Il "Gratta e Vinci" della discordia, condannata la nonna: i 500mila euro alla nipote

Condannata dopo cinque anni di lotte giuridiche: il premio andrà alla nipote. E per la nonna si prospettano guai

Dopo cinque anni si è risolto il curioso caso che spaccava una famiglia a metà. La vicenda ha inizio quando Maria Prina, di 84 anni, decide di andare a fare la spesa con la nipote Isabella Montemezzani e il fidanzato di lei Nicolas Gaffuri, all'epoca minorenni. Dopo essere passati dal supermercato, i tre decisero di tentare la fortuna: fermandosi in un bar, decidono di comprare un "Gratta e vinci" e vincono 500mila euro.
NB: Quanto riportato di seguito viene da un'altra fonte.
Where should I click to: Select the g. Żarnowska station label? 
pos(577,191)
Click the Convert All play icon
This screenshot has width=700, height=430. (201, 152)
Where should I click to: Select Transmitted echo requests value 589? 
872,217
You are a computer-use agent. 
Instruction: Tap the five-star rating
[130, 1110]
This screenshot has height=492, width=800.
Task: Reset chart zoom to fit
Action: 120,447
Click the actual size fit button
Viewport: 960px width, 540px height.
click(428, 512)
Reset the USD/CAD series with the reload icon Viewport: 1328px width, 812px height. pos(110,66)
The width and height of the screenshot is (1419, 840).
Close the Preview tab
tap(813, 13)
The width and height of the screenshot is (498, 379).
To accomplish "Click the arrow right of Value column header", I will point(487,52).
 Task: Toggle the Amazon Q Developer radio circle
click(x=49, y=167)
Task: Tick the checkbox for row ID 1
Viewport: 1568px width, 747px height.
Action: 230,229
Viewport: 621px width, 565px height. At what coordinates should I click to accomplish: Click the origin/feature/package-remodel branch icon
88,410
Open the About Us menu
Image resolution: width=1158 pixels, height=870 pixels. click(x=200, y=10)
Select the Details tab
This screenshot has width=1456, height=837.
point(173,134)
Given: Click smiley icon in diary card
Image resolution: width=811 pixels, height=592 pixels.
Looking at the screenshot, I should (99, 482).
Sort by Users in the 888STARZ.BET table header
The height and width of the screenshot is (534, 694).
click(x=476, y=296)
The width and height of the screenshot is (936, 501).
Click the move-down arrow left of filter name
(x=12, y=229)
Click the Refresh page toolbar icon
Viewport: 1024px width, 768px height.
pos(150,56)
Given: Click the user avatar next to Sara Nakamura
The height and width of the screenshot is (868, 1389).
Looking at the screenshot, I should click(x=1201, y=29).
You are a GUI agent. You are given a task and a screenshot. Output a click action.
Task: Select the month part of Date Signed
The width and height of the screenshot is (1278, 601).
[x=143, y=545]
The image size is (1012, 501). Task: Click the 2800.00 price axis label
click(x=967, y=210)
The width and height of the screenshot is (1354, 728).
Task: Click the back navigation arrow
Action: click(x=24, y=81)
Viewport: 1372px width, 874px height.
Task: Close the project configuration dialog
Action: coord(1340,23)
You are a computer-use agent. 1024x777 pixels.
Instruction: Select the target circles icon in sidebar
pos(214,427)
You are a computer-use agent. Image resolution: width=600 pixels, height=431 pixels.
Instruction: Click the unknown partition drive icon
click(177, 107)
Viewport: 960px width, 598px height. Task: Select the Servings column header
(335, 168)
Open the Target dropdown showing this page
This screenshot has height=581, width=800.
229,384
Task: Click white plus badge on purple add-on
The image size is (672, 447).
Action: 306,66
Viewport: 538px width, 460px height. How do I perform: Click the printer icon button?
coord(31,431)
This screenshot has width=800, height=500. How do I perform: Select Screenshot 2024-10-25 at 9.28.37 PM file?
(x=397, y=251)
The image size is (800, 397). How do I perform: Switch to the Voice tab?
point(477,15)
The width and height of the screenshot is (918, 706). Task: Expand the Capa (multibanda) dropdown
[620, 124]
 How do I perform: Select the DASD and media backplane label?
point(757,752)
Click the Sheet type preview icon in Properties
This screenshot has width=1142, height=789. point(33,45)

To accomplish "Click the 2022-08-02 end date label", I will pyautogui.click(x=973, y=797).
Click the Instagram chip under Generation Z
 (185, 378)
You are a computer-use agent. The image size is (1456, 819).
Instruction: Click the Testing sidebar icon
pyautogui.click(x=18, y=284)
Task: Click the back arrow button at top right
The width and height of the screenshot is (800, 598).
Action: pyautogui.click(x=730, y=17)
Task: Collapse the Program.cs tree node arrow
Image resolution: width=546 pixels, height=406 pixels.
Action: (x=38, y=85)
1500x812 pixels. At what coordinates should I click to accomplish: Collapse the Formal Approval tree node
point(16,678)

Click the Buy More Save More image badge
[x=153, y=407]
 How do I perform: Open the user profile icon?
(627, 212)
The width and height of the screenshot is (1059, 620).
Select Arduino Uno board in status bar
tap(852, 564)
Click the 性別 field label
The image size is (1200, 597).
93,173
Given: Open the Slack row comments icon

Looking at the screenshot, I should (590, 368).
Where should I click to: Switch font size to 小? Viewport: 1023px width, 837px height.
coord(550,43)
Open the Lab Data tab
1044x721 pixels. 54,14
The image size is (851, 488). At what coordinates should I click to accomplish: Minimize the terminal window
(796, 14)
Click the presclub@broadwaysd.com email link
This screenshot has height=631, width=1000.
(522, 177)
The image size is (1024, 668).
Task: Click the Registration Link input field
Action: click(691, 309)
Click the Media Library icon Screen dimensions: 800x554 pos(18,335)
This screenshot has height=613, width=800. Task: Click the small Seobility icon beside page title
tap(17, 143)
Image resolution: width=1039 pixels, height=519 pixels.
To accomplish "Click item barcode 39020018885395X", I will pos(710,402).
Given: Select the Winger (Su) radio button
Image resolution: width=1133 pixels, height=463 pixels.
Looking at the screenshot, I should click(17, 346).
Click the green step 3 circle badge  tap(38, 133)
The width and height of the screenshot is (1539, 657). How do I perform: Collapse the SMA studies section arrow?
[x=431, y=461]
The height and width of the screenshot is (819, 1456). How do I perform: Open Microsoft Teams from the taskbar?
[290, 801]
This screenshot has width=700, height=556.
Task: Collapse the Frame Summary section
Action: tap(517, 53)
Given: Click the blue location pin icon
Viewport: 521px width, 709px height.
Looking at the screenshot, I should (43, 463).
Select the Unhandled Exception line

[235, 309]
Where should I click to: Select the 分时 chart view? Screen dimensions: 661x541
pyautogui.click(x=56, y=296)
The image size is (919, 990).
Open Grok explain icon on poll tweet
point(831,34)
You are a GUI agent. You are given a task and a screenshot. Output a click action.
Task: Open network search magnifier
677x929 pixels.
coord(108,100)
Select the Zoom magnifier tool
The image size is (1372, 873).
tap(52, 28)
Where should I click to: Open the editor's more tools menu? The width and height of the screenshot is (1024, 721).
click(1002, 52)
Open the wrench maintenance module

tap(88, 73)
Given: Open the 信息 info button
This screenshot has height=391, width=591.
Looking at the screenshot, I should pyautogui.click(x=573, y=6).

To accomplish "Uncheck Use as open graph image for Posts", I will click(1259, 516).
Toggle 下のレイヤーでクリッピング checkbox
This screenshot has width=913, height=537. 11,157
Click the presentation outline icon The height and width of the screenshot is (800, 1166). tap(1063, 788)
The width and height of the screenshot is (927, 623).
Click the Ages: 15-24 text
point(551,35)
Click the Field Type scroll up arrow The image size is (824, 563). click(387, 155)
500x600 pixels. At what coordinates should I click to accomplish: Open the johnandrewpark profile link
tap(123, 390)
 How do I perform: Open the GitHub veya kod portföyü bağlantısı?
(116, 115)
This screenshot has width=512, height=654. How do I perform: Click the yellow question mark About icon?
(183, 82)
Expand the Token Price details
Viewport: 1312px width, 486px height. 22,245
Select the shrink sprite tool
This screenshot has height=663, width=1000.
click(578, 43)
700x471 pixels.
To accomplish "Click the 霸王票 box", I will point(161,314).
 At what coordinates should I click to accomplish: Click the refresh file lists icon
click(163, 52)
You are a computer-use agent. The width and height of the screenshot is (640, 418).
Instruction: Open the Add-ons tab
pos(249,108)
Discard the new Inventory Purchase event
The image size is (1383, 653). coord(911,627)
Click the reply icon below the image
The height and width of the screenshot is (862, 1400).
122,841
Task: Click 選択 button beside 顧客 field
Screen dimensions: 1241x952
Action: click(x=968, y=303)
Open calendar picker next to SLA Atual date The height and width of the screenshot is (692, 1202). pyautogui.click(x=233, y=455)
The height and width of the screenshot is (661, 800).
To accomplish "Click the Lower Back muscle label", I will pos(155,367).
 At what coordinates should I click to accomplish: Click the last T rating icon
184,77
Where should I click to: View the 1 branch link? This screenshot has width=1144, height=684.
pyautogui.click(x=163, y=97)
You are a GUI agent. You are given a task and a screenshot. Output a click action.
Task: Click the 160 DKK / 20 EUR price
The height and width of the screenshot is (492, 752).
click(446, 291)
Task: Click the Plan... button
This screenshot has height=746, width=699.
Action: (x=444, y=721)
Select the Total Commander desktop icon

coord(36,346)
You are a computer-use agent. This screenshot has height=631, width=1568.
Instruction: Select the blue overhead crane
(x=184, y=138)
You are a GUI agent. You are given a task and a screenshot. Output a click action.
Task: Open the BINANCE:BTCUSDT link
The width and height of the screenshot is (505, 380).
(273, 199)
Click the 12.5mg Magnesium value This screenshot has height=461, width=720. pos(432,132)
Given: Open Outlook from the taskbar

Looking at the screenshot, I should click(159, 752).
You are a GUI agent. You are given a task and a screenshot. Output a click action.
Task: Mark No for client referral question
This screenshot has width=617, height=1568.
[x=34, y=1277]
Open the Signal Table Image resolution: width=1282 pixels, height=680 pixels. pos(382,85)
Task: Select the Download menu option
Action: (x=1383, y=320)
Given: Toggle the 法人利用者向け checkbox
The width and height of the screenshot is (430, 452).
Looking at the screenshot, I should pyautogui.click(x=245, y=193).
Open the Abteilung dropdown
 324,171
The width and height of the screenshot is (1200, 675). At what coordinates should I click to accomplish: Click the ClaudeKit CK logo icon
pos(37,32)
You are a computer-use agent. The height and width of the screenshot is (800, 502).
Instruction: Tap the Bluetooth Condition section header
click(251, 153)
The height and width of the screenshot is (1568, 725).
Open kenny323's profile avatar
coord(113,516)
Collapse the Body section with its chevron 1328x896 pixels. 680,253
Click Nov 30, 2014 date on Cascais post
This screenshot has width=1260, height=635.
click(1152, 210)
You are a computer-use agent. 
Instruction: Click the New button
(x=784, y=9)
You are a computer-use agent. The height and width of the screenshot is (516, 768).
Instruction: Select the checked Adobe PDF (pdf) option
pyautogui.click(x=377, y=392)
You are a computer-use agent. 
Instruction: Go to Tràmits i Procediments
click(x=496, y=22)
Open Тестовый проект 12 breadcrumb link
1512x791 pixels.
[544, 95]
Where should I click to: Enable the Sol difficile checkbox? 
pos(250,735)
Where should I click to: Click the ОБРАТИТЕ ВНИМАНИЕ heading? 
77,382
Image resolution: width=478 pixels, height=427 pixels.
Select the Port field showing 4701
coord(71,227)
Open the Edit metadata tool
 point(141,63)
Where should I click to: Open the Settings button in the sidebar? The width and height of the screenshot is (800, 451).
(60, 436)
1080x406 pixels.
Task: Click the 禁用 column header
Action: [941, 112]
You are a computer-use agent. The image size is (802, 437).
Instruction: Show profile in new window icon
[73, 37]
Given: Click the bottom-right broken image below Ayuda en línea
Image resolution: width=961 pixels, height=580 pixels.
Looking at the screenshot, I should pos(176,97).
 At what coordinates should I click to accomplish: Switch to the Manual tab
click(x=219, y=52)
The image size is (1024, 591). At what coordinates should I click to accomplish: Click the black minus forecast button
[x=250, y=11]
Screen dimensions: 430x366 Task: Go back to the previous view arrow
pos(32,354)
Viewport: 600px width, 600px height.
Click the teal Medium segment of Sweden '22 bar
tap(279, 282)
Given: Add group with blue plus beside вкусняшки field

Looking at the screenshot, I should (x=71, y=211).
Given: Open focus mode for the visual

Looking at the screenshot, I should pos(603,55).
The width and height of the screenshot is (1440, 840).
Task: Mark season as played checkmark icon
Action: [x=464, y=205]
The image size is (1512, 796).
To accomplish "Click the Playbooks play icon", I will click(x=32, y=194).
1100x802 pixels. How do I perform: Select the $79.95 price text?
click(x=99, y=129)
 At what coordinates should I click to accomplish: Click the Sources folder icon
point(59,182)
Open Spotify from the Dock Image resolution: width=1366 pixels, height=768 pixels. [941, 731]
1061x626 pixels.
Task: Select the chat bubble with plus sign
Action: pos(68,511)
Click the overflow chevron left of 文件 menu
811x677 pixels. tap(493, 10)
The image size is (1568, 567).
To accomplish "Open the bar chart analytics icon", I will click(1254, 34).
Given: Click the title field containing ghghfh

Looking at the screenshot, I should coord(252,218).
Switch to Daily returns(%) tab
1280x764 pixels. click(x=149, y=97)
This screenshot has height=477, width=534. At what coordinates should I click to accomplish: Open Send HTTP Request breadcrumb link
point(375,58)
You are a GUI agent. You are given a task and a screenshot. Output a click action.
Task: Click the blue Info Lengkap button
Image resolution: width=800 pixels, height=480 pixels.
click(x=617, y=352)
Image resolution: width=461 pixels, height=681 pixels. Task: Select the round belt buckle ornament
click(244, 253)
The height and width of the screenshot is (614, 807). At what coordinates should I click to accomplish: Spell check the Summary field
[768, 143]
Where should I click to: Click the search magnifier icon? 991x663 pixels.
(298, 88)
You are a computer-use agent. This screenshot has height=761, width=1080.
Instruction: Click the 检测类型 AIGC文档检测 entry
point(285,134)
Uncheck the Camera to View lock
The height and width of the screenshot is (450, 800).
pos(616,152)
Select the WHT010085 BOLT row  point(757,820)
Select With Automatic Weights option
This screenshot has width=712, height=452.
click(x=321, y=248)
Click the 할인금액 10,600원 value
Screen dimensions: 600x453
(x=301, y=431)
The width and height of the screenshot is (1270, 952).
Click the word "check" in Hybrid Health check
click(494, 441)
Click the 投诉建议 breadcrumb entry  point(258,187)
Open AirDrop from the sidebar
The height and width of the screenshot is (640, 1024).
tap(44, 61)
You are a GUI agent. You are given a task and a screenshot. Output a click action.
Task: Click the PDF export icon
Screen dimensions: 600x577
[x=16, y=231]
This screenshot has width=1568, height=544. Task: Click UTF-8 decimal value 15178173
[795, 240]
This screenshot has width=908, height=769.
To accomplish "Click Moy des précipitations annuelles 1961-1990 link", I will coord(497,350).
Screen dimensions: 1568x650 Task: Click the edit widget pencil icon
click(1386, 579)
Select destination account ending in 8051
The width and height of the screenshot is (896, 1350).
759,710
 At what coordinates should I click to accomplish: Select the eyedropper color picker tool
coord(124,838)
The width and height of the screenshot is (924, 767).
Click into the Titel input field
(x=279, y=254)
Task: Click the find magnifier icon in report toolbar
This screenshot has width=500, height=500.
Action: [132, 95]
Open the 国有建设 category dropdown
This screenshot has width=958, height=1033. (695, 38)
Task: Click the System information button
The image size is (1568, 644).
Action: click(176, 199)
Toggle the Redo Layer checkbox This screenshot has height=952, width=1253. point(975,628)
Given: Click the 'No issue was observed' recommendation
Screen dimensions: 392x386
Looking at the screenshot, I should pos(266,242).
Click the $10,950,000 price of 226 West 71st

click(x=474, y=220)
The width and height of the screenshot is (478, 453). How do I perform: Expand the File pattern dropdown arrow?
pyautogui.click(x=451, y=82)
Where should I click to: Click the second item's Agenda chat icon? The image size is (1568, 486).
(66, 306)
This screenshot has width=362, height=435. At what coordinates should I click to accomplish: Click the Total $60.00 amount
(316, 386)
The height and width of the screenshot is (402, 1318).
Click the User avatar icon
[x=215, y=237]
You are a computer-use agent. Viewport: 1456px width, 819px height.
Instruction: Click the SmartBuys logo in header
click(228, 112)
Ma, seppur vincente, il pezzo di carta portò più problemi di quanti ne risolvesse. La nonna, infatti, decise di appropriarsene in quanto i due ragazzi all'epoca erano minorenni, quindi impossibilitati a ritirare la vincita. Da qui le proteste dei due giovani, che per anni hanno cercato di dimostrare come la decisione di comprare il Gratta e vinci fosse stata una loro idea. D'altra parte, però, fu la nonna a pagarne la spesa: in un primo momento, quindi, si ritenne leggittima la sua decisione. Da qui la trafila di citazioni in giudizio, che per cinque anni hanno visto accusate entrambe le parti di appropriazione indebita. La vincita fu ritirata e temporaneamente congelata, sotto la supervisione di un notaio, in attesa della sentenza del tribunale.

Ora il giudice di Pavia ha infine deciso di attribuire la vincita ai due fidanzati. In quanto alla nonna, il giudizio è stato netto: dieci mesi di reclusione per appropriazione indebita, più 5mila euro da pagare per le spese processuali di questi anni. Il risarcimento dei danni verrà definitavemnte quantificato in sede civile. 



Commenti

gianni59

Gio, 27/03/2014 - 18:36

Caro Scarano legittima si scrive con una sola g...

Stepas2

Gio, 27/03/2014 - 21:15

Articolo esemplare per mancanza di chiarezza. Qual e' il motivo di questa assurda decisione?

Ritratto di stock47

stock47

Ven, 28/03/2014 - 00:40

Una sentenza sbagliata. Il biglietto è stato acquistato con i soldi della nonna, quindi la vincita è sua. Adesso ci manca che uno suggerisca all'altro di comprare un biglietto e poi abbia il diritto alla vincita perchè "l'intenzione o idea" era sua. Mi sembra che si stravolga il diritto di proprietà come se niente fosse. Addirittura l'hanno condannata a 10 mesi di reclusione! Mi chiedo se i giudici non siano diventati dei pazzi pure loro!

cgf

Ven, 28/03/2014 - 01:30

ma se io vinco la lotteria devo dare il premio a chi mi ha accompagnato a prendere il caffè? A ME PARE 'NA STR... @stepas2 attendiamo le motivazioni e si ricordi, in Italia i giudici non si possono ricusare, repubblica (quasi monarchia) [ri]fondata dalla magistratura.

Mario-64

Ven, 28/03/2014 - 09:14

E che se ne fa' a 84 anni di mezzo milione? Si prende dieci badanti???

Linus8080

Ven, 28/03/2014 - 09:49

La nonnina mette i soldi e la vincita spetta ad un altro? Cosa se ne farà, poi, una 84enne con i soldi vinti...beh, son affari suoi!